As the nation reassesses many aspects of its early response to
the shock of 9/11, the priority given to national security in research
fields has not escaped critical scrutiny.
Last year, John Mueller, an Ohio State University political scientist
and national security consultant, published the book, “Overblown:
How Politicians and the Terrorism Industry Inflate National Security
Threats, and Why We Believe Them.” Mueller argues that America
is overreacting to the threat of terrorism, endangering its preeminence
as an economic power as well as its civil liberties. While no engineering
academic interviewed for this story echoed Mueller’s sentiments,
several worry that the emphasis on homeland security and defense
research may come at the cost of attention to other pressing matters,
like maintaining the United States’ dominance of the microchip
industry or combating growing competition from Asia.
In particular, many stress that a bigger security concern than
terrorism is America’s reliance on fossil fuels, which contribute
to global warming and come from some of the world’s most volatile
regions, including the Middle East. Indeed, freeing the United States
from its economic dependence on foreign oil could help reduce its
exposure to terrorist threats, they argue. Beyond that, of course,
known reserves of fossil fuels are dwindling. “There’s
going to be (an energy) crisis,” Donohue says. “There
will be major energy disruptions in the Western world.”

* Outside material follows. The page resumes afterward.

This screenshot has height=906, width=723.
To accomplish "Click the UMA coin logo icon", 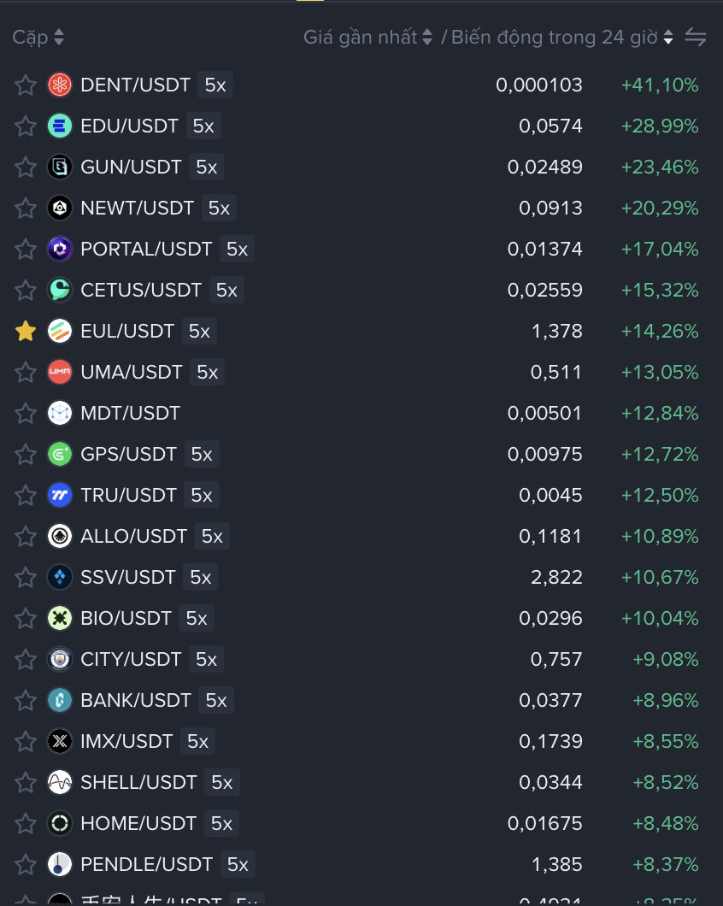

Nevertheless, Khosla says, talk of making the United States energy
independent is just that—talk. “I’ve not seen
a critical mass of research programs that will lead us there. It’s
mostly hyperbole.” While Bennett would like to see more money
spent on security-related academic research, he worries more about
the United States failing to develop alternative energy sources
and other new technologies. “The biggest threat this country
faces is not another major terror attack,” Bennett says, “but
the loss of our standard of living.”
Thomas K. Grose is a freelance writer based in Great Britain.